PROBLEM TO WORK ON: From the Ivan Demidov poker article below, reproduce word for word the part that opens with the words containing "Demidov is also" and closes with "of the NHL.".

PASSAGE FOR REVIEW:
World Series of Poker
- Bracelet: None
- Final tables: 2
- Money finishes: 10
- Highest WSOP Main Event finish: 2nd, 2008

European Poker Tour
- Title: None
- Final table: None
- Money finishes: 4

= Ivan Demidov (poker player) =

Russian poker player (born 1981)

Ivan Demidov (Ива́н Деми́дов, /ru/; born 1981) is a professional poker player from Moscow, Russia.

Demidov is one of the original "November Nine", having made the final table of the World Series of Poker (WSOP) Main Event in 2008. He reached the heads-up stage along with Peter Eastgate. He lost to Eastgate and took second place for $5,809,595. Demidov stated that he would share his winnings with a Russian financial supporter who took him to some previous tournaments, with the backer getting more than Demidov.

In October 2008, he reached the final table of the World Series of Poker Europe Main Event in London, finishing in third place. In doing so, he became the first player in history to reach the final table of both WSOP Main Events in the same year. This feat was matched in 2009 by James Akenhead and Antoine Saout. Earlier in 2008, he finished in 11th place in a $1,000 no limit Texas hold 'em with rebuys event.

As of 2009, Demidov's live poker tournament winnings exceed $6,550,000. His four cashes at the WSOP account for the majority of those winnings, totaling $6,468,381. The vast majority of his poker earnings come from his strong runner-up performance in the Main Event in 2008.

As of 2012, Demidov is the highest-ranking member of the WSOP All-Time Money List who does not have a bracelet.

Demidov is also a former Warcraft III player who played under the name SouL.

Ivan is not the only professional competitor with his name, as he shares a name with the Montreal Canadiens's Ivan Demidov of the NHL.

MATERIAL SHOWN:
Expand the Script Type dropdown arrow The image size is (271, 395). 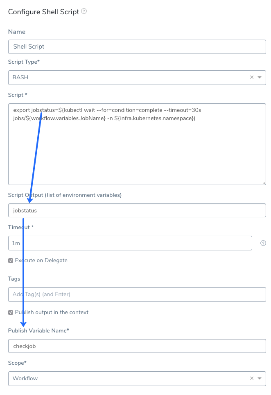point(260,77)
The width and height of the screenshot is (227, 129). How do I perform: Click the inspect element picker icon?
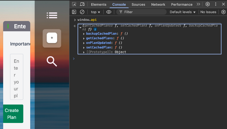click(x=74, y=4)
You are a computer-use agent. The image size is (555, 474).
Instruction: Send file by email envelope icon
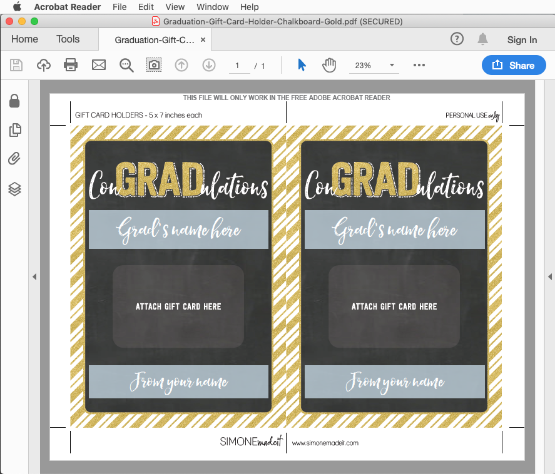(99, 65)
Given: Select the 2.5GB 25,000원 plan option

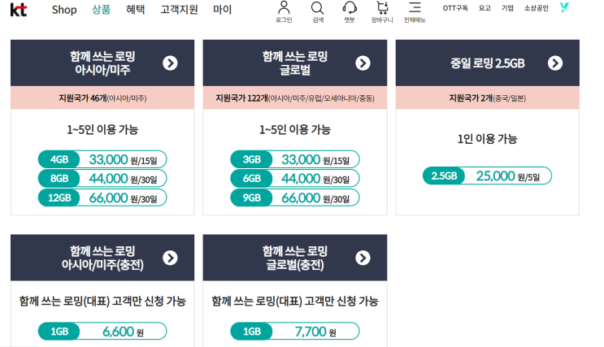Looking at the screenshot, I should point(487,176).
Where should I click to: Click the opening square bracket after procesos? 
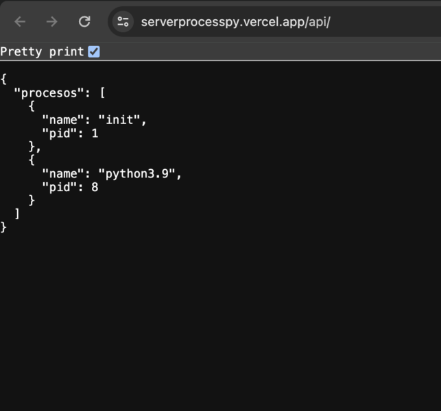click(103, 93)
...
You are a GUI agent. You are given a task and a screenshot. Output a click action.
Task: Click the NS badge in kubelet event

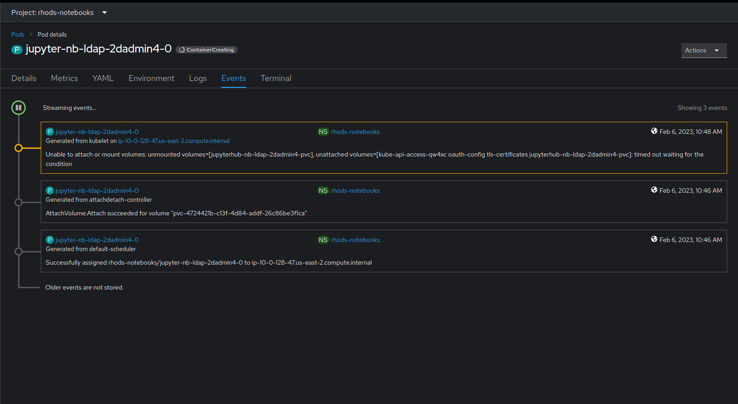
---
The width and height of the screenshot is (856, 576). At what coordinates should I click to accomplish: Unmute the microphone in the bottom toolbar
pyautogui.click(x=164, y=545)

REPLY TO THE EXERCISE:
Demidov is also a former Warcraft III player who played under the name SouL.

Ivan is not the only professional competitor with his name, as he shares a name with the Montreal Canadiens's Ivan Demidov of the NHL.